The Australian and New Zealand dollars fell after the UBS Bloomberg Constant Maturity Commodity Index yesterday declined toward its lowest level since January 2007 as prices of copper, gold and crude oil dropped. Raw materials account for 60 percent of Australia's exports and 70 percent of New Zealand's.
The kiwi, as New Zealand's currency is known, also fell as traders bet the country's central bank will lower interest rates by a record 1 percentage point from 7.5 percent tomorrow, according to a Credit Suisse index based on overnight swaps trading. Nine of 11 economists surveyed by Bloomberg News expect a cut to 6.5 percent, with two forecasting a reduction of 75 basis points.
New Zealand Rate
``The market is fully anticipating a 100 basis-point cut,'' said Cameron Bagrie, chief economist at ANZ National Bank Ltd. in Wellington. ``It's going to be of secondary importance to the wider global themes of equity market sentiment, the flow and impact from the financial crisis to the real economy and the deleveraging process that we're seeing around the globe.''
The yen rose to a four-year high against the euro and traded near a one-week high versus the dollar on speculation a slowing global economy will prompt investors to pare holdings of higher- yielding assets funded with the Japanese currency.
The MSCI Asia-Pacific Index of regional shares lost 4.6 percent.
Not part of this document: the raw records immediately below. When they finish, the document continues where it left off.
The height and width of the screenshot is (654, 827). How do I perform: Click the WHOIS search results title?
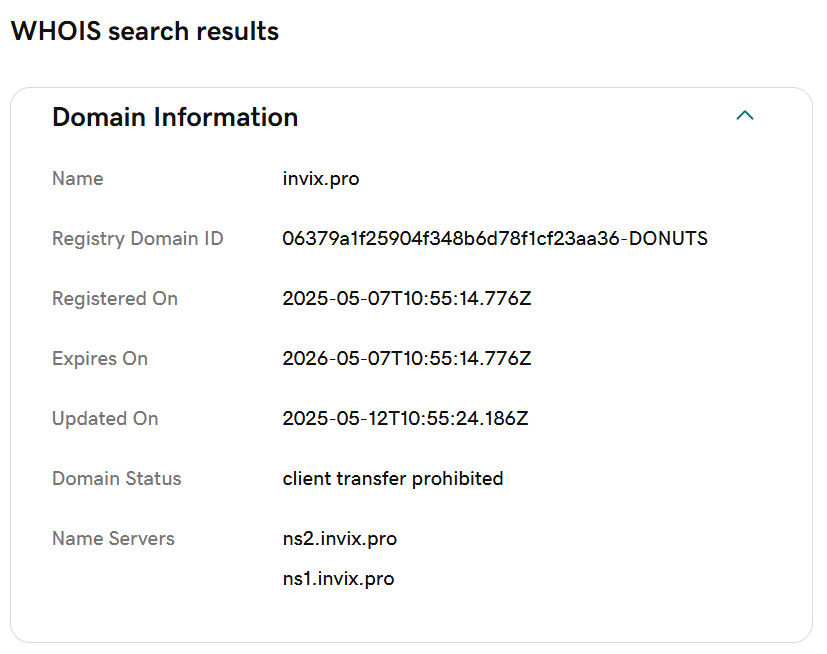click(145, 31)

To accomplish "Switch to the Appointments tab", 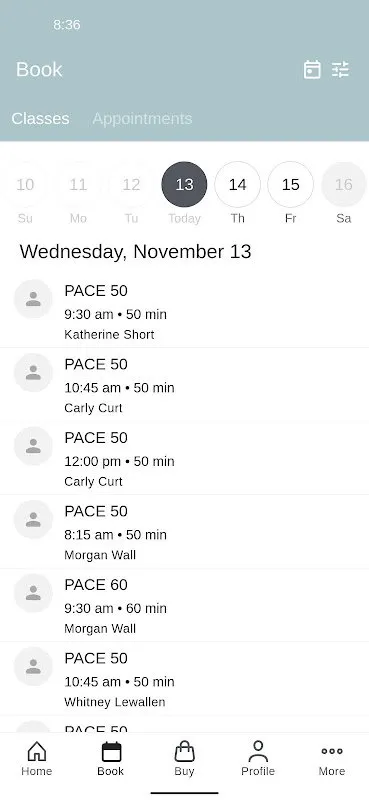I will (x=142, y=118).
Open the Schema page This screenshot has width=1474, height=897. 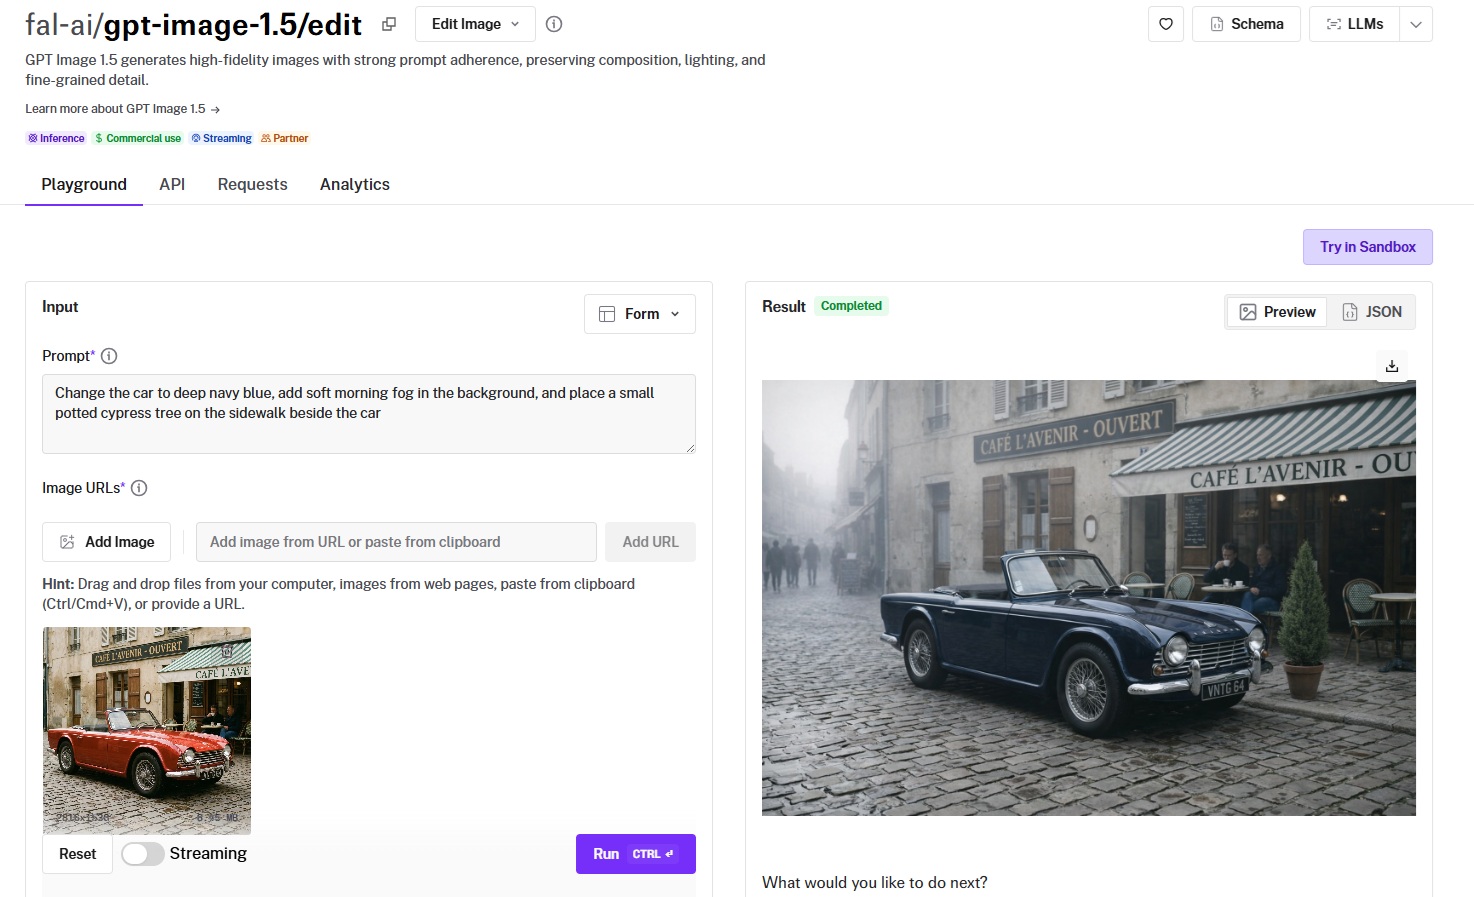[x=1246, y=24]
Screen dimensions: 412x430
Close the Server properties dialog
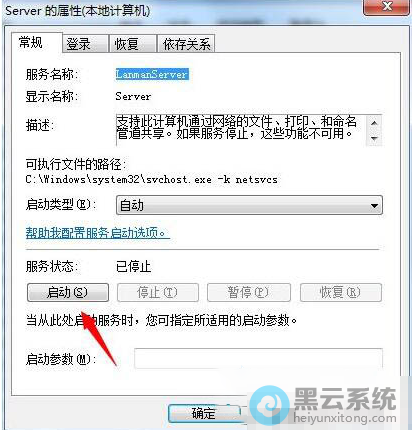click(x=387, y=7)
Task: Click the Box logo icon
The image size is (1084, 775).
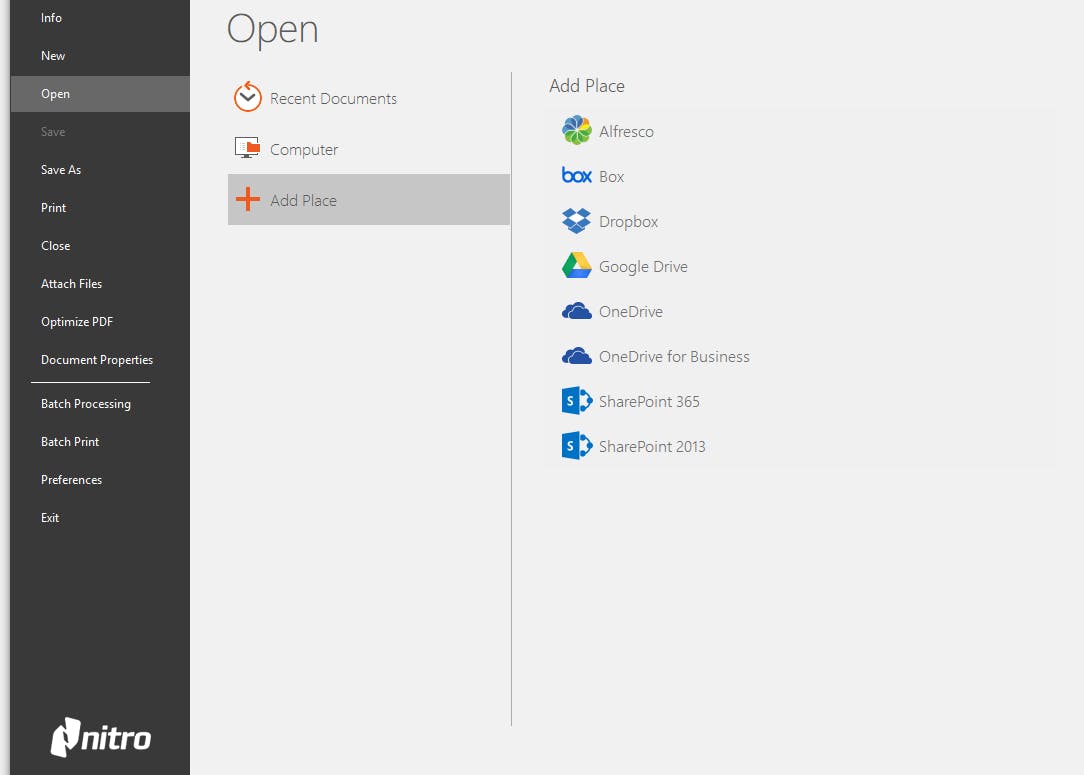Action: point(577,176)
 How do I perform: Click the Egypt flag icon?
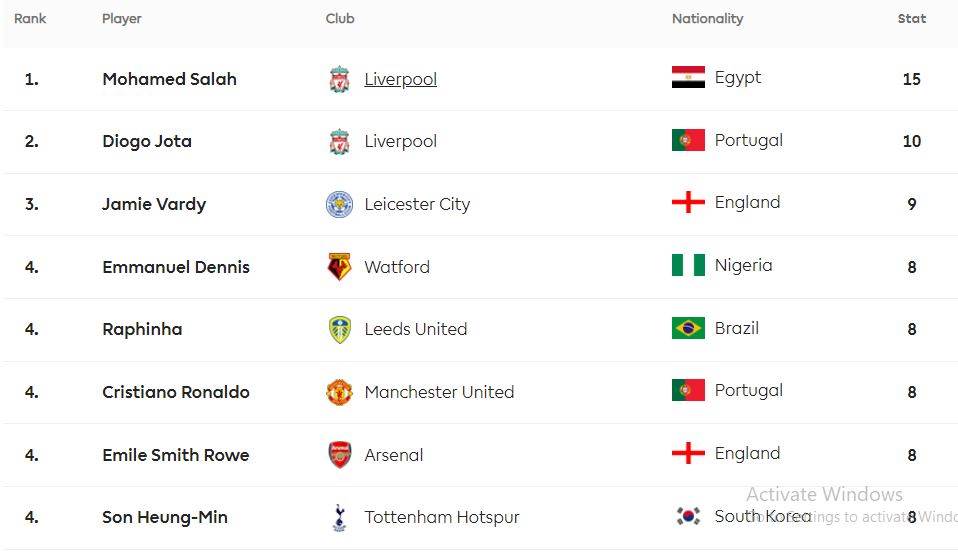[688, 78]
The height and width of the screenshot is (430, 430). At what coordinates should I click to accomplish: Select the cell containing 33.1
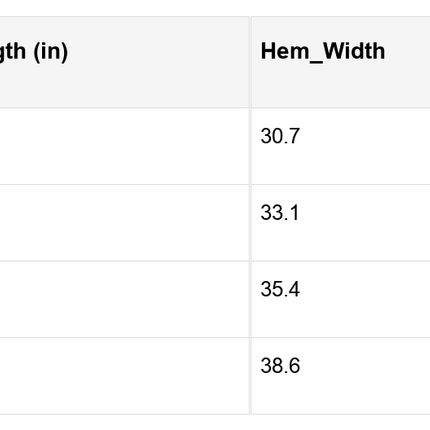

Japan's Nikkei 225 Stock Average fell 5.4 percent after Nikkei English News reported that Mitsubishi UFJ Financial Group Inc. missed its profit forecast and Toyota Motor Corp. may record its first sales decline in a decade.
``Currency markets will take their cue from global equities,'' said Masanobu Ishikawa, general manager of foreign exchange at Tokyo Forex & Ueda Harlow Ltd., Japan's largest currency broker. ``That should support the yen as sentiment may not be strong enough to take on risk.''
In carry trades, investors borrow in currencies with low interest rates and invest in nations with higher rates. Japan's target rate of 0.5 percent is the lowest among major economies.